===== Data for processing =====

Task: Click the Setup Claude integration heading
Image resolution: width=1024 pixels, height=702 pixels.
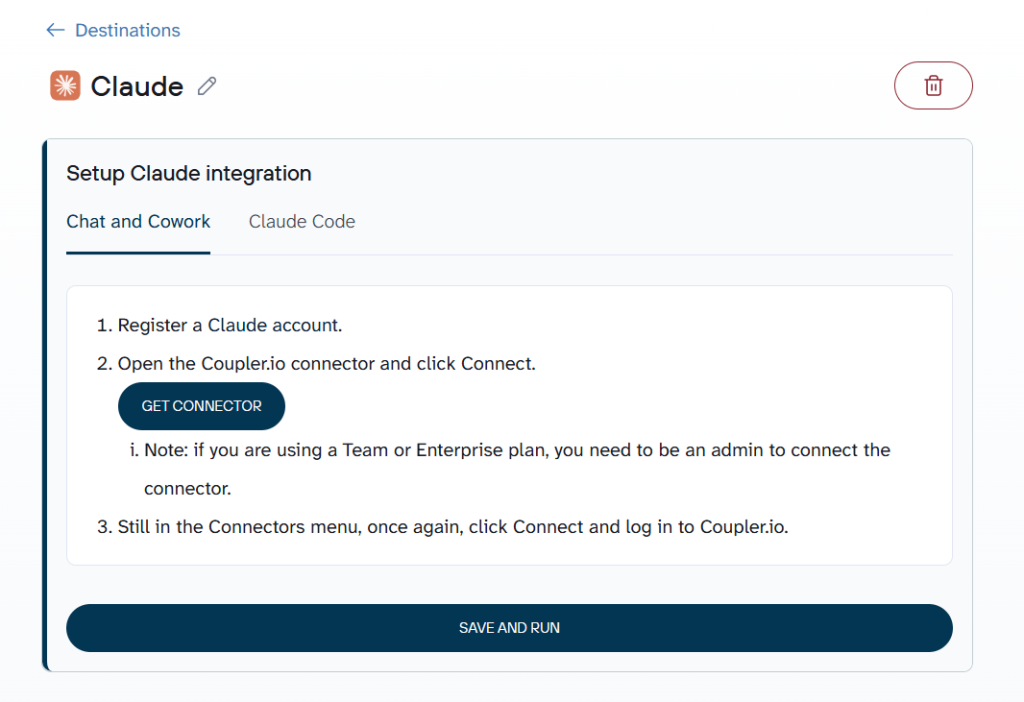Action: tap(189, 173)
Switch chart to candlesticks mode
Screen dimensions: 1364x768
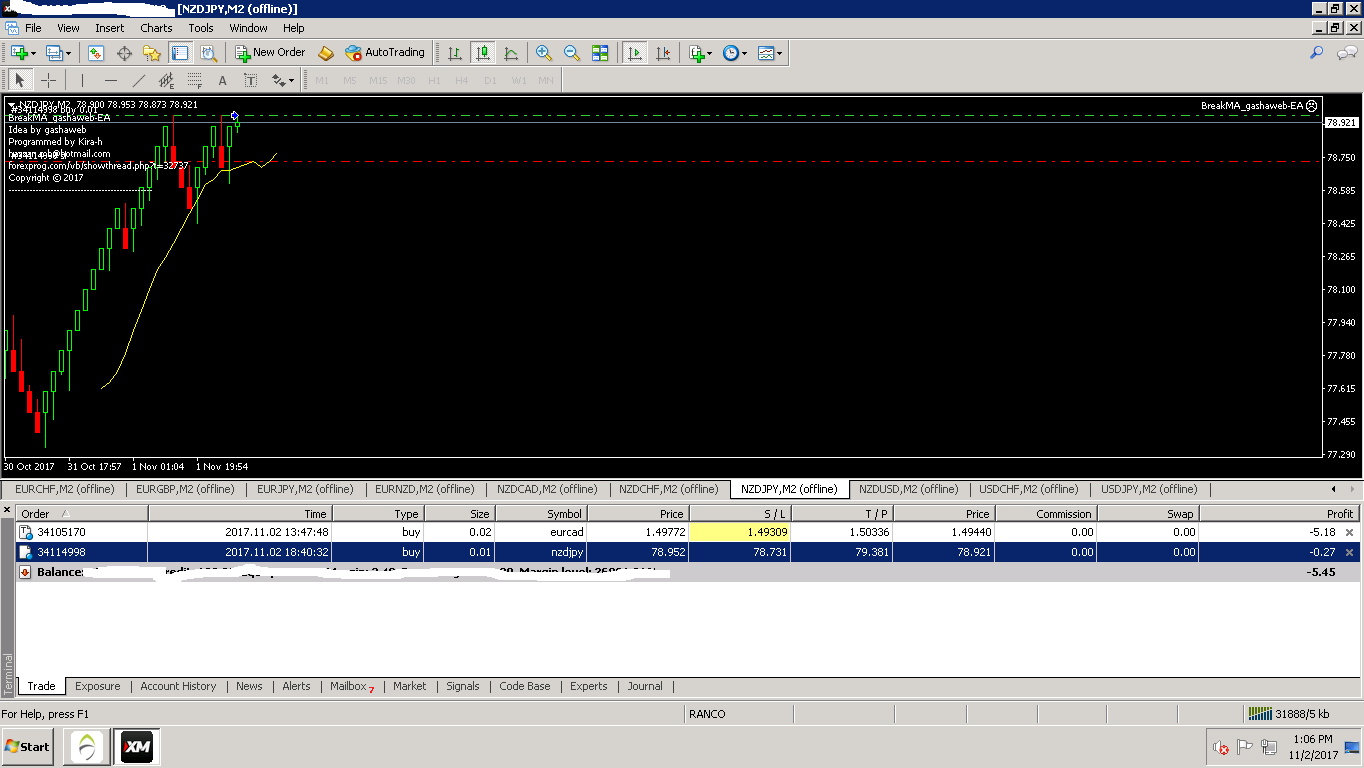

=====

= Description of the task =
Rewrite the data above exactly as given, but omit the images.

= Task solution =
Task: Click the Setup Claude integration heading
Image resolution: width=1024 pixels, height=702 pixels.
Action: tap(189, 173)
Switch chart to candlesticks mode
Screen dimensions: 1364x768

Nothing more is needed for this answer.